Сквозь неплотно закрытую дверь слышен теперь спор нескольких голосов сразу. Толкнув дверь, входит Семён в прихожую и останавливается на пороге. Налево, сложив на груди руки, прислонившись к печи, стоит баталерова жена, высокая, стройная, видная баба, у стола сидят два солдата, только в гимнастерках, распоясанные, раскрасневшиеся, с растрепанными шевелюрами. Их шинели и фуражки лежат рядом, на лавке. Матрос сидит к входу спиной, и гостя видеть не может, не замечает его и хозяйка, глядящая на пехотинцев. Один из них, чернобровый, еще сравнительно молодой, другой постарше, белобрысый, веснушчатый, смотрит на хозяев и говорит громко, почти кричит:
— А я тебе што толкую? Щи да щи, борщ да борщ, каша да каша! А они, офицерья, только повернулси, вот и тащит ему денщик разные шнитцеля с каклетами. А наш брат, говорю я тебе, што ни день…

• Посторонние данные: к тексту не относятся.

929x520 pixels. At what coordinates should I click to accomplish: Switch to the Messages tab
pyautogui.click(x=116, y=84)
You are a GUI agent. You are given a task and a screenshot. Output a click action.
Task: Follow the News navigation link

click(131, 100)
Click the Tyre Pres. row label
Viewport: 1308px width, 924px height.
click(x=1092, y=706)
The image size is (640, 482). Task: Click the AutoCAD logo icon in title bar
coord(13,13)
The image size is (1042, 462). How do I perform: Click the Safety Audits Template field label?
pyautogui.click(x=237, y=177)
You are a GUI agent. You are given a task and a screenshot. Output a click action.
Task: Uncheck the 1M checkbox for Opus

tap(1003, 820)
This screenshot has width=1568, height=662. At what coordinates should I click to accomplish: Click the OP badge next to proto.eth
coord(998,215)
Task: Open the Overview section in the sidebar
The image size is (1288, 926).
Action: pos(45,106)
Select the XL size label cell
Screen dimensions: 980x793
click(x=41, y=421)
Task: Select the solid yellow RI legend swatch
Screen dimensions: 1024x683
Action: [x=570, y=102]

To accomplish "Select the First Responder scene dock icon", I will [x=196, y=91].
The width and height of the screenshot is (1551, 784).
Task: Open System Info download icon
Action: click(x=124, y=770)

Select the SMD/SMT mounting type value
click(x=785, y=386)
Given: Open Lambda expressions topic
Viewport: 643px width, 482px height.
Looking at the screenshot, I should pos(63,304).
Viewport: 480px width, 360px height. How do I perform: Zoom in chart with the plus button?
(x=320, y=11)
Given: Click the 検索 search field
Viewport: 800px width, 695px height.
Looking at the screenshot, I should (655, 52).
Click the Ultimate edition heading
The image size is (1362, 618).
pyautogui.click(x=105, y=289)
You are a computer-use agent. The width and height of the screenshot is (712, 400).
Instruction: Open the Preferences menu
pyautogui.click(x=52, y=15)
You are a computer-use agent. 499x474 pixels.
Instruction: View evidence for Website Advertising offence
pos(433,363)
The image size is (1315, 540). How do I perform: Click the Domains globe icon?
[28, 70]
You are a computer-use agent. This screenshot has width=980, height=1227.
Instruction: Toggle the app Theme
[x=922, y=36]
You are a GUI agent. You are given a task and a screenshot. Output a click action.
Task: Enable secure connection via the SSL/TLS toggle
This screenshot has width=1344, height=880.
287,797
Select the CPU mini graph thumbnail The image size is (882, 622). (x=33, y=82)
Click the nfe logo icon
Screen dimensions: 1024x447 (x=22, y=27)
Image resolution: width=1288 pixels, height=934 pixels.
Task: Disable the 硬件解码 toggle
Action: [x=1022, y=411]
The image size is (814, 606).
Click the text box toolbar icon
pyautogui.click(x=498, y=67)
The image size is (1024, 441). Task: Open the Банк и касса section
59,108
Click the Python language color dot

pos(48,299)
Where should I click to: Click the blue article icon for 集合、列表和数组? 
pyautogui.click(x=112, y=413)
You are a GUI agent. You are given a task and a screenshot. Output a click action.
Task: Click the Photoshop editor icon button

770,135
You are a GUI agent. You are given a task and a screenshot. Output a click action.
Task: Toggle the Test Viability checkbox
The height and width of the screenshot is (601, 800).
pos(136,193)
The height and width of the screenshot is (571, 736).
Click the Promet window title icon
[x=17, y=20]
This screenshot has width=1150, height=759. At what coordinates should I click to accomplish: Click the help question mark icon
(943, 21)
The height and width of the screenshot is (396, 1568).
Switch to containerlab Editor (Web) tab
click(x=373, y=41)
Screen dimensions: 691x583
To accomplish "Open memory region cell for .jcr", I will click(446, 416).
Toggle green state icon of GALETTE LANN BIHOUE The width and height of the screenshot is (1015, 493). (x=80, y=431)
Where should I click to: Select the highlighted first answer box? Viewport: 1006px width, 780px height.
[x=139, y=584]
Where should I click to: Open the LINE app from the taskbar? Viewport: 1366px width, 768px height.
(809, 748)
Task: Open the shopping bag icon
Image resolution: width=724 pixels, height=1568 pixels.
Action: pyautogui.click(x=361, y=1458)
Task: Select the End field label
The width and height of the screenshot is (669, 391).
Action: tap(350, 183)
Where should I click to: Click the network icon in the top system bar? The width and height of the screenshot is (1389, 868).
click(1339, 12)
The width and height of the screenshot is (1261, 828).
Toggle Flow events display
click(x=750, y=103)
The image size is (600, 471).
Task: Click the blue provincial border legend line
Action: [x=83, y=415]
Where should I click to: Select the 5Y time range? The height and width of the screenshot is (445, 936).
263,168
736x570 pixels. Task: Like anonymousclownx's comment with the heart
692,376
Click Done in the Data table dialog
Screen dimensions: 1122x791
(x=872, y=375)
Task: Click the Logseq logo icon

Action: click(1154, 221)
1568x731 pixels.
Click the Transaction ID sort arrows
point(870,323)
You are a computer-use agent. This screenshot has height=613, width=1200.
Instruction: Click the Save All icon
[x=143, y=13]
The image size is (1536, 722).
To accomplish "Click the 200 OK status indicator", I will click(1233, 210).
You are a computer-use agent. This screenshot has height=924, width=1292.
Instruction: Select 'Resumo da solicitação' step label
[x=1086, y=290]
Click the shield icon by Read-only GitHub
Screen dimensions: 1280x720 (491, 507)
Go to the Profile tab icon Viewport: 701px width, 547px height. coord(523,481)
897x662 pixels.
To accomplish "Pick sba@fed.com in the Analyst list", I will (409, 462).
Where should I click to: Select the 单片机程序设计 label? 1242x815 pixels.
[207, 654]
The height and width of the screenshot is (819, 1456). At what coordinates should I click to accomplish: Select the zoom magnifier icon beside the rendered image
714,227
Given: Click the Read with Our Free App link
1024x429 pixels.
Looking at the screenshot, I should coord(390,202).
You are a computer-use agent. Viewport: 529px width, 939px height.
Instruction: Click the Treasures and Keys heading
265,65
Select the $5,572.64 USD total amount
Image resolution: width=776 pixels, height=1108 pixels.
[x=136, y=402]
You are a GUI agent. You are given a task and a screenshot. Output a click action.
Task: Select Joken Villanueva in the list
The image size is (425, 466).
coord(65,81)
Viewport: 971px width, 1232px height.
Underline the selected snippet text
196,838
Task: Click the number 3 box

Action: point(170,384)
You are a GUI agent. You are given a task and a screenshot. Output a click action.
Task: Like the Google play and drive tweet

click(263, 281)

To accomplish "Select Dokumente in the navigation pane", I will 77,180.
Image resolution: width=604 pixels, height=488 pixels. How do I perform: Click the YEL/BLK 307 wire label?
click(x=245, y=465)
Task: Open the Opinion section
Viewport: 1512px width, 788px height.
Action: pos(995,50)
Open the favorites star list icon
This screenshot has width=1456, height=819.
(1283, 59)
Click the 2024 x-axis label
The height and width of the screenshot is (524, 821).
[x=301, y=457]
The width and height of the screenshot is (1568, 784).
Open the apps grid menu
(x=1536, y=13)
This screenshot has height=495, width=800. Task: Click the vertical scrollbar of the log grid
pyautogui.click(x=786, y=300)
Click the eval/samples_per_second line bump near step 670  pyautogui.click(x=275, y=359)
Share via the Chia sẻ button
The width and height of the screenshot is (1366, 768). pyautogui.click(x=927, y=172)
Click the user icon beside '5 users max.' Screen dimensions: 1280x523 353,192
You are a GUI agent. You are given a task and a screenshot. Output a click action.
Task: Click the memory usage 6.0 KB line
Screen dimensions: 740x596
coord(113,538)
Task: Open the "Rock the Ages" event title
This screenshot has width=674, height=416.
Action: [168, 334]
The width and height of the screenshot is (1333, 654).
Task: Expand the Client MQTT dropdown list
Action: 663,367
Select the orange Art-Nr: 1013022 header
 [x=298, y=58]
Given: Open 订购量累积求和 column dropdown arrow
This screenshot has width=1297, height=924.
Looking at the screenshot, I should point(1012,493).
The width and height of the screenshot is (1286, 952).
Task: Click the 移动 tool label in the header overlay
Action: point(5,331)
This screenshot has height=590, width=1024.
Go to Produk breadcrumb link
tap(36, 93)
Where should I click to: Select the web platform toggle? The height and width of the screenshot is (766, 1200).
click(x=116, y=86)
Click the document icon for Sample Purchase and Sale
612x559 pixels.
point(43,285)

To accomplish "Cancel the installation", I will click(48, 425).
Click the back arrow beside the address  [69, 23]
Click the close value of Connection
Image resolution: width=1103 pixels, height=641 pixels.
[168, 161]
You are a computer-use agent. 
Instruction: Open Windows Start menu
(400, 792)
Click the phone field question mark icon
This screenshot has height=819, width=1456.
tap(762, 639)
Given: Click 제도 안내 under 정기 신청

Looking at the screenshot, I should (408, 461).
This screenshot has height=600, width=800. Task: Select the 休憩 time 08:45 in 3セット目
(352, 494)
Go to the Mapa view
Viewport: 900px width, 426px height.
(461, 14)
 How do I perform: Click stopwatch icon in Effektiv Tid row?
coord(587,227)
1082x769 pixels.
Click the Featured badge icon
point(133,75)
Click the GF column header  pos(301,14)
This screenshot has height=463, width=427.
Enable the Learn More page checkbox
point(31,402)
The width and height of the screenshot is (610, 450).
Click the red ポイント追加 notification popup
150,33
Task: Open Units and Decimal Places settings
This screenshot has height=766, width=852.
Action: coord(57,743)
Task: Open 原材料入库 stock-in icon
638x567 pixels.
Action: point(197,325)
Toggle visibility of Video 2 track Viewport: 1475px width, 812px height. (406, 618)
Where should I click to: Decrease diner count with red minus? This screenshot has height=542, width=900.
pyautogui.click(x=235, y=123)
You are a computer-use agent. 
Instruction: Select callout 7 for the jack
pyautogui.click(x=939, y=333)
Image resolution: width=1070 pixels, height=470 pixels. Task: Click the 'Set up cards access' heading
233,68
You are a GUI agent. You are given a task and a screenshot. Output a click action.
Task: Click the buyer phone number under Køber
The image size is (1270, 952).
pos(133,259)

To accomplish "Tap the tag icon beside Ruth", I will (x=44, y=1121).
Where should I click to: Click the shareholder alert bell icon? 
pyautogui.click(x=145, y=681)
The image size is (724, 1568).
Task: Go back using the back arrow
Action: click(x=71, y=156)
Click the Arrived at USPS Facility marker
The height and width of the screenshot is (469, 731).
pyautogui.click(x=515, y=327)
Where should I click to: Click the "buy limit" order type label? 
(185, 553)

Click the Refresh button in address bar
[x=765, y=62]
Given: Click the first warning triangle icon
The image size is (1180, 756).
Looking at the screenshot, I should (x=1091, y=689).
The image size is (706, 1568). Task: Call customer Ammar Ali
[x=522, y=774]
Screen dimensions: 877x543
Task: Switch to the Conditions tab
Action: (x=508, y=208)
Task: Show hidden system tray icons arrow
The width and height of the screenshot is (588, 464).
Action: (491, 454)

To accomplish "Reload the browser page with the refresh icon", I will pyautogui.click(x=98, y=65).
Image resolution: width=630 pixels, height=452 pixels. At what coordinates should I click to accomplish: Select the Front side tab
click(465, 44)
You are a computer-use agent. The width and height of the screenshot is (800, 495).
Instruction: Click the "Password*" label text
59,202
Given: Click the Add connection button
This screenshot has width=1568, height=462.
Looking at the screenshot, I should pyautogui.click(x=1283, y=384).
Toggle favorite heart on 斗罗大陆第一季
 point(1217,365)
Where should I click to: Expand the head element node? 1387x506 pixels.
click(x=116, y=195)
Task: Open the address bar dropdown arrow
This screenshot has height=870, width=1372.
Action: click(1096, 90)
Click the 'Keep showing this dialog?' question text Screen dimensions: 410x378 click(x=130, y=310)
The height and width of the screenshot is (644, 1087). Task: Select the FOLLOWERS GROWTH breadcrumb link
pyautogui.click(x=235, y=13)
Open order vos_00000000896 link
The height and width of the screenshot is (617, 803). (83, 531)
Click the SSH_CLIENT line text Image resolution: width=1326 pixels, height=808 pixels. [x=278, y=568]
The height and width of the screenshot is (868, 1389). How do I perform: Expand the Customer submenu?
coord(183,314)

Не меняя позы, презрительно отвечает солдату хозяйка так, будто ей с ним и говорить противно:
— Только зря брешешь. Будто сами мы ничего не знаем. Дома-то за такие щи ты бы три раза «Камаринскую» отхватал. А попал в армию, и зачал претензии выражать. Хучь и жрешь там, как ни в себя, а вишь ты, всё тебе не так.
Чернявый заступается за товарища:
— А какое же есть такое право, што должон наш брат один квасок хлебать, а они, офицерья, только и знают, што каклеты жрут.
Матрос подставляет налитые рюмки поближе, видно, хочет успокоить:
— Да вы не дюже, эк дались вам энти каклеты, вон у нас, во флоте…
Хозяйка и не ждет, когда муж ее кончит говорить.
— Ишь ты, какие главные командующие здесь понасобирались! И сами не знаете, чего вам надо. Шницеля им давай! А вы, вон, на мово поглядите: одна нога калеченная, тоже целыми годами один квасок хлебал, а, гляди, и хату постановил, и лодок у него штук пятнадцать, и хозяином стал. Своим горбом заработал, и у самого есть, и людей угостить может.
Но снова встревает в разговор белобрысый:
— Во — шесть недель нас тут обучали, а вскорости на фронт погонют, а на кой оно нам нужно. Што он, немец, до Дубовки нашей дойдет, што ли? Да ни в жисть! Матрос начинает сердиться:
— Эк, городишь, до Дубовки. Тут об всей нашей Расее разговор.
— А пошла она, Расея твоя, знаешь куды?
Матрос супит брови:
— Ты не дюже шуми, при бабе моей не дюже…
— Г-га! При бабе его не дюже! Тоже в паны лезет. За офицерьёв стоит! — и обратившись к товарищу: — Пошли отцель. Нам у офицерских потатчиков делать нечего.
Оба вскакивают, сгребают шинели и фуражки, и выскакивают на улицу. И матрос, и хозяйка выходят вслед за ними на порог.